Saint Vincent Plans 'Blue Mass' Oct. 21 to Honor Police, Firefighters, Emergency Personnel

by Public Relations | Oct 10, 2018

Oct. 10, 2018

Carlos Jativa, an Allegheny County sheriff’s deputy who was critically injured during a fall while searching for a fugitive, will be the guest speaker at the annual Blue Mass, held at Saint Vincent Archabbey Basilica at 9:30 a.m. Sunday, Oct. 21. Deputy Jativa is also a decorated military veteran who was injured during a second tour of duty with the U.S. Marines in Iraq in 2012.

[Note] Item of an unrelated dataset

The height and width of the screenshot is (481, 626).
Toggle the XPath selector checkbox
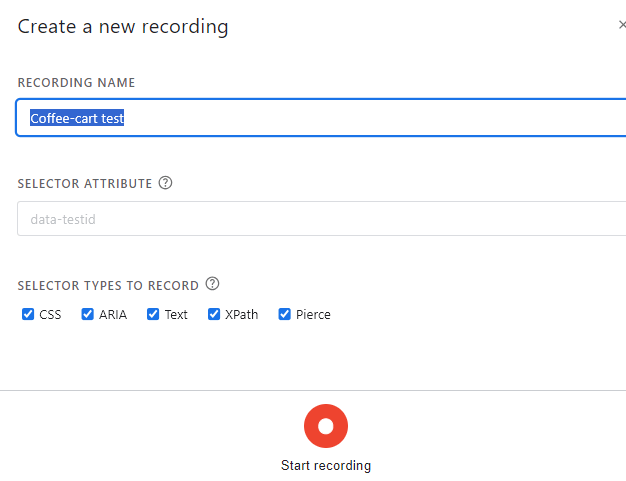click(x=214, y=314)
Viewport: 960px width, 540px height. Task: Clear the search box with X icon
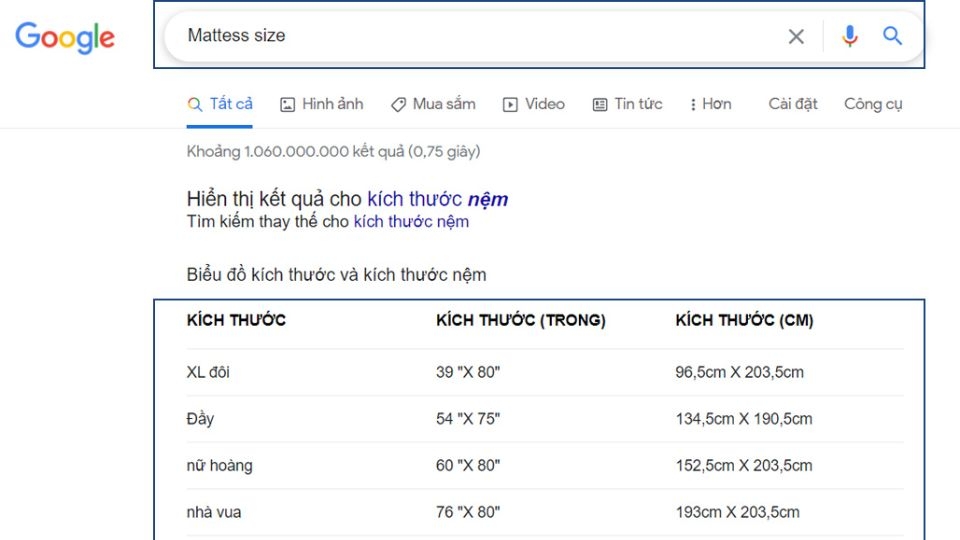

Jativa is a native of Quito, Ecuador, who moved to New York with his family at the age of 5. After completing studies at Brentwood High School in New York, he joined the U.S. Marine Corps in 2006 at the age of 17. Stationed at Camp Lejuene, North Carolina, he was an Infantryman with the 1st Battalion 8th Marines. On his second deployment to Iraq, while on patrol, the vehicle he was riding in struck something in the roadway and the Marines inside fell about 50 feet from an overpass. He was discharged due to his injuries in March of 2012.

He moved to Pittsburgh and began attending Community College of Allegheny County, graduating in 2014. Following graduation, he enrolled in the police academy, graduating in December 2014.

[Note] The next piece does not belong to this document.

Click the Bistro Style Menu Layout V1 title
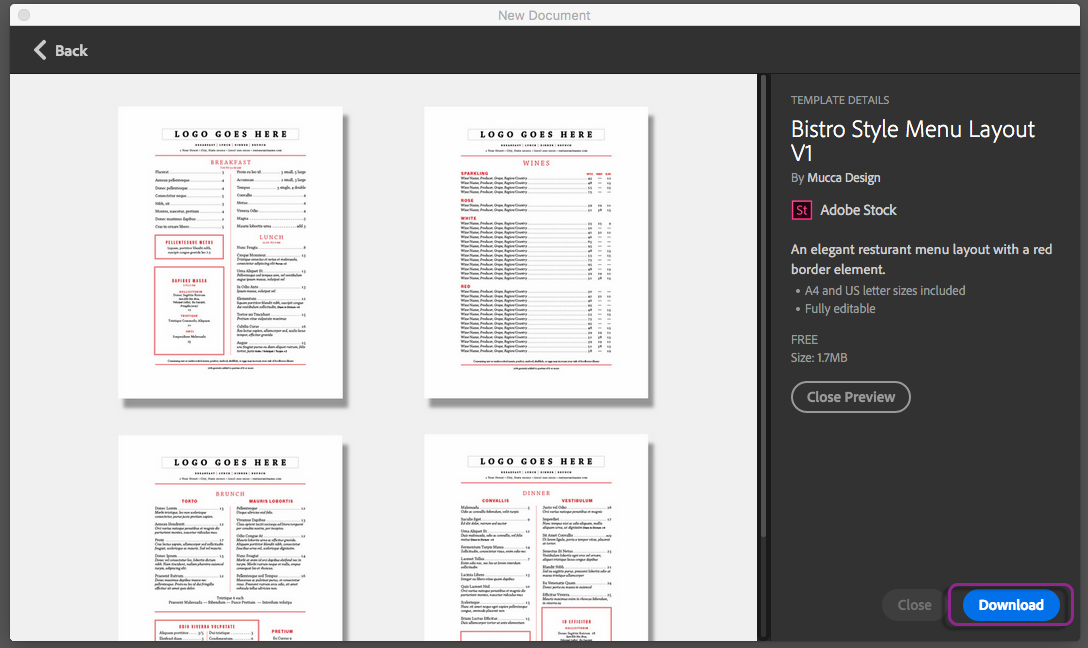This screenshot has width=1088, height=648. (x=912, y=141)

Deputy Jativa began his law enforcement career as a part-time officer with both the Ohio Township and Hampton Township police. After 18 months working with those departments, he was hired by the Allegheny County Sheriff’s Department, where he is now employed.

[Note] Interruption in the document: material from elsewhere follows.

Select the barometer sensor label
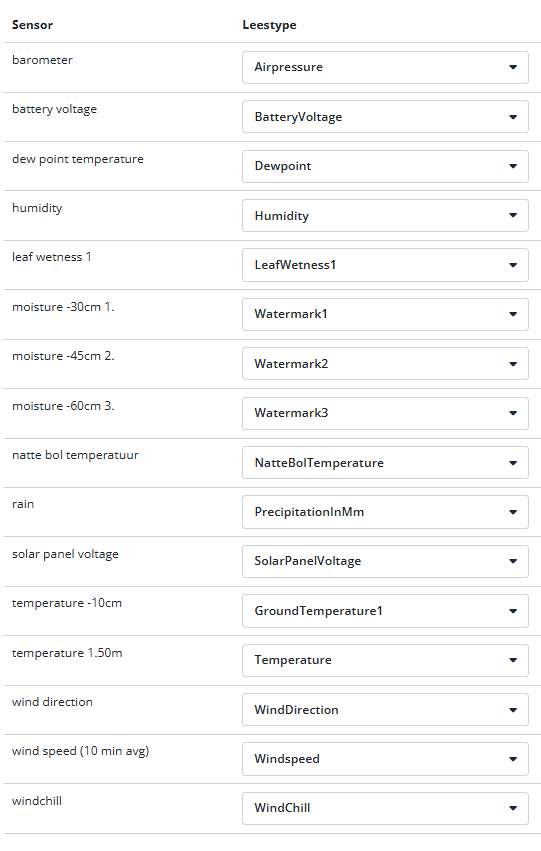 pos(42,60)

Deputy Sheriff Jativa, who married on June 3, 2017, sustained a very serious injury on the job just two-and-a-half months later, on Aug. 26, while assisting other detectives in a search. While on top of a 15-foot-tall retaining wall, a piece of the wall gave way and Deputy Jativa fell. Hospitalized for four days, initially in critical condition, Deputy Jativa spent 10 months recovering from the accident, returning to work at the end of June, “100 percent ready,” he said, “to continue my career of serving Allegheny County and its citizens.”

The Blue Mass was first celebrated in 1934 at Saint Patrick's Church in Washington, D.C. Since then, the Blue Mass has become a tradition in which local communities gather together to celebrate and thank those who serve in their communities as police officers, firefighters and emergency medical service personnel, along with their families. People of all faiths are invited to attend. The Blue Mass also honors those who have died in the line of duty.

Father Joseph Adams, O.S.B., director of public safety at Saint Vincent College, will be principal celebrant for the Mass and will bless emergency services vehicles outside the Fred Rogers Center following the Mass.